Michné Torah du Rambam (Maïmonide) en français — chapitre 284 sur 1017 du cycle d'étude quotidien « un chapitre par jour ». Sommaire du cycle.

1. Tout aliment qui est issu de l’une des espèces interdites dont la consommation est passible du fouet, cet aliment est interdit à la consommation par la Thora. Il s’agit par exemple du lait d’un animal domestique ou sauvage non cachère, des œufs d’oiseaux ou poissons non cachères. En effet, il est dit (Lév. 11, 16) : « et la « fille de l’autruche » », cela fait référence à son œuf ; et il en va de même pour tout [animal] interdit comme l’autruche et pour toutes les choses qui ressemblent à un œuf.

2. Le lait humain est permis à la consommation, bien que la chair humaine soit interdite à la consommation. Et nous avons déjà expliqué que cette interdiction relève d’un commandement positif.

3. Le miel d’abeilles et le miel de frelons est permis [à la consommation], parce que ce n’est pas une substance de leur corps. Plutôt, elles le recueillent des fleurs dans leur bouche [leur jabot] et le régurgite dans la ruche, afin de trouver cette réserve de miel pour se nourrir en hiver.

4. Bien que le lait humain soit permis [à la consommation], les Sages ont interdit à un grand de le téter des seins. Plutôt, la femme tire le lait dans un récipient et l’adulte peut le boire. Et un adulte qui tête du sein, c’est comme s’il tétait un rampant, et on lui inflige makat mardout.

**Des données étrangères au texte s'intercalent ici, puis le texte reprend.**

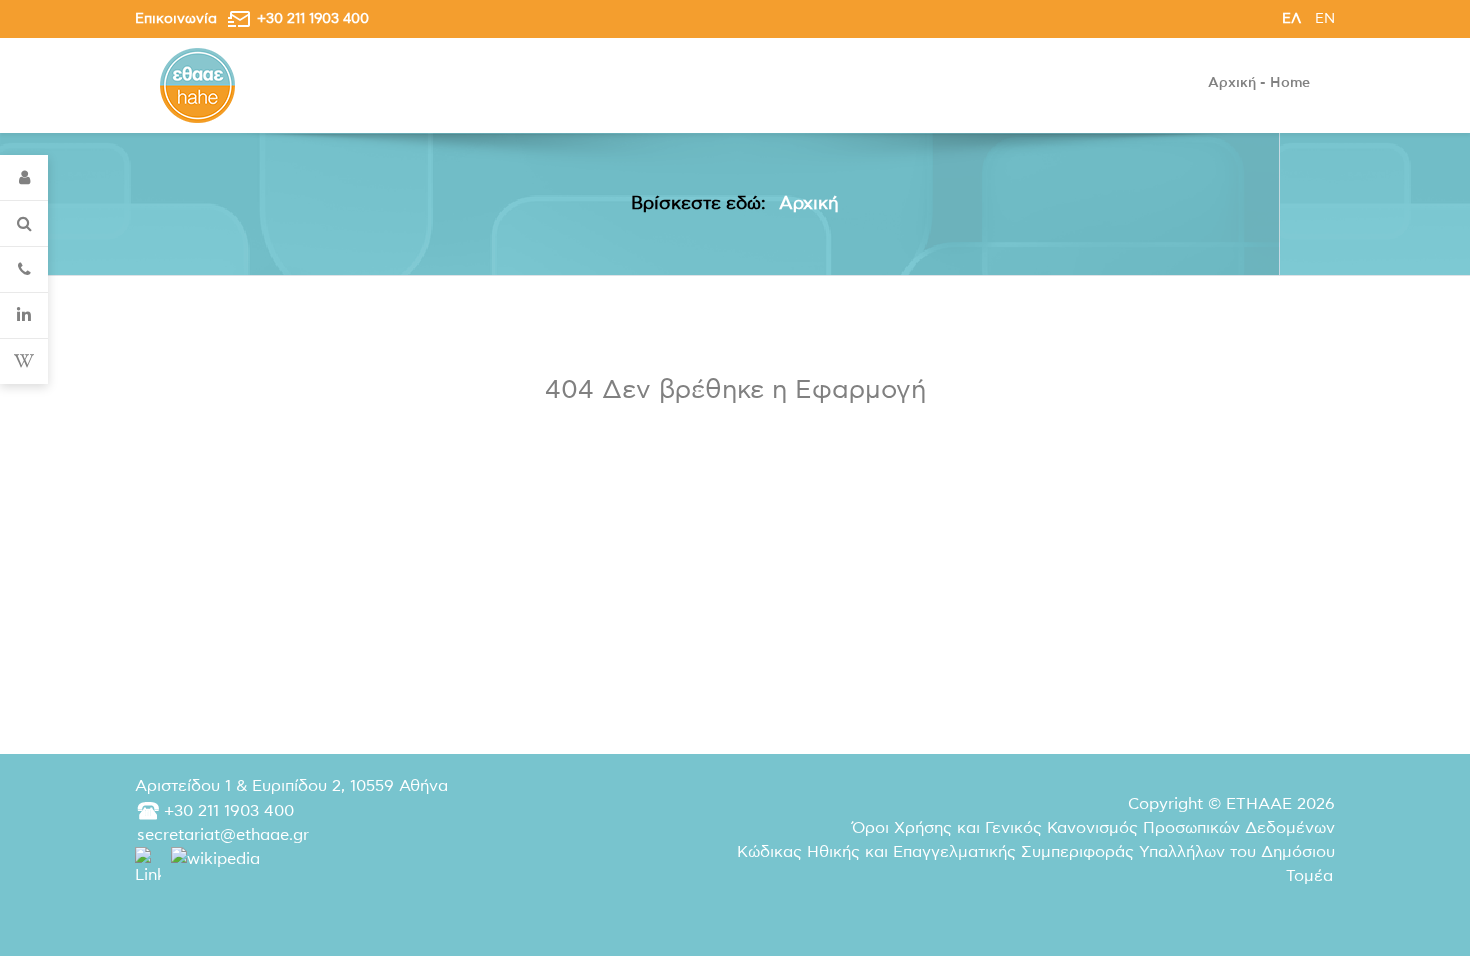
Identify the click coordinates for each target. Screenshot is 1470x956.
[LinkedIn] (24, 316)
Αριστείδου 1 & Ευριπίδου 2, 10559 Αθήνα (291, 786)
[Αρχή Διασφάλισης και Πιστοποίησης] (197, 85)
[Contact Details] (24, 270)
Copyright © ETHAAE (1231, 804)
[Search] (24, 224)
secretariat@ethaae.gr (223, 835)
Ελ (1293, 18)
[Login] (24, 178)
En (1325, 18)
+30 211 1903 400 (313, 18)
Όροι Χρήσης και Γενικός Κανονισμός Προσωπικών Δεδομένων (1093, 828)
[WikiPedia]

5. Un enfant peut continuer à téter même pendant quatre ou cinq ans. Et s’il a été sevré et a cessé [de téter] trois jours ou plus alors qu’il est en bonne santé et non du fait d’une maladie, il ne recommencera pas à téter ; cela, si le sevrage a lieu après l’âge de vingt-quatre mois. Mais en-dessous de cet âge [vingt-quatre mois], même s’il a été sevré pendant un mois ou deux, il peut recommencer à téter jusqu’au terme des vingt-quatre mois.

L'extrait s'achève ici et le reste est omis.